> **Activity**:
Find how many lines below hold "computer", and give that number as the entire answer.

> **Records provided**:
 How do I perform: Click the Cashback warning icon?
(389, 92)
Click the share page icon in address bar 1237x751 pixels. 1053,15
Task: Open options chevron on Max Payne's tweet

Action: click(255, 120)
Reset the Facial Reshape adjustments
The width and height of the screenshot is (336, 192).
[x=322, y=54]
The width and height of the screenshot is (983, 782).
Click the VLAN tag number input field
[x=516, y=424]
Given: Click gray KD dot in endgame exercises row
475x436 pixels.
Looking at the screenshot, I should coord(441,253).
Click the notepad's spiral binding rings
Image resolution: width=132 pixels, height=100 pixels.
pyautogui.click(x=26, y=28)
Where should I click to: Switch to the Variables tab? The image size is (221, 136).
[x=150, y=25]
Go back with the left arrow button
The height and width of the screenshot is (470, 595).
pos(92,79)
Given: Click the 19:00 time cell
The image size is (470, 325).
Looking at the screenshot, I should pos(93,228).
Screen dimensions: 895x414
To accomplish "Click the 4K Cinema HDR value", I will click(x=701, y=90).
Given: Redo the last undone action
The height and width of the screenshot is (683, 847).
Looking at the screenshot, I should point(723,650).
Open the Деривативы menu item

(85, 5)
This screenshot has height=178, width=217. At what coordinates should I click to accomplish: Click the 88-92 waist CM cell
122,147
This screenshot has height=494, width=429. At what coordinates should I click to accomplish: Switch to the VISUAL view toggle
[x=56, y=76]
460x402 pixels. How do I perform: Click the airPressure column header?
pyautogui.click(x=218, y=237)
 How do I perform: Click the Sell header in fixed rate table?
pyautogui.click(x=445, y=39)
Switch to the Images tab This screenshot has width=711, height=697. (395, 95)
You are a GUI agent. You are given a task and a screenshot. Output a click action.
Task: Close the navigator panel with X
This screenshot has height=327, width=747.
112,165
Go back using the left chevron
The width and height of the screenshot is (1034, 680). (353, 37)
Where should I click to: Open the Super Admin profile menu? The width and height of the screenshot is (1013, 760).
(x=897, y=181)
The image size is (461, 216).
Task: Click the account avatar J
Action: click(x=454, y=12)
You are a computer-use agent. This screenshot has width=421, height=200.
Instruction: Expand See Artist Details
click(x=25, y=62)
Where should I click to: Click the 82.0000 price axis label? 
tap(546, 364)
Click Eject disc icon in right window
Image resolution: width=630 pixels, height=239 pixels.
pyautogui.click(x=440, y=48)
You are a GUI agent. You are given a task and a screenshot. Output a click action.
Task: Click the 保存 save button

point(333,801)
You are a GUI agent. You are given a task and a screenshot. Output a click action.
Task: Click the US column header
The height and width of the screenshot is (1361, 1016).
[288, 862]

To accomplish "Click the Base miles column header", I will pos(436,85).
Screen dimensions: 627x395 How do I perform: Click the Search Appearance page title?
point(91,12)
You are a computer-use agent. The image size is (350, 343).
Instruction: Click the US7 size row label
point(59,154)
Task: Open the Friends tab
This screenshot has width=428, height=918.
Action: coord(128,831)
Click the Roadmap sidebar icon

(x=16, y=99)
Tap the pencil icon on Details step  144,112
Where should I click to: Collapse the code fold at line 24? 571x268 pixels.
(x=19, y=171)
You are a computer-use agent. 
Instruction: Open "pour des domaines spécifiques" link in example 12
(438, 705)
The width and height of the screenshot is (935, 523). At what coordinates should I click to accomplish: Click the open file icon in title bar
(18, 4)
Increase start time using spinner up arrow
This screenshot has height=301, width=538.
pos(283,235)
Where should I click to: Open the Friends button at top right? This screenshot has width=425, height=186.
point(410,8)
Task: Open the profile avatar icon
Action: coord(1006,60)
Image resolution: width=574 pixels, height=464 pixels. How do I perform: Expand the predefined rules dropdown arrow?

> **Solved problem**:
3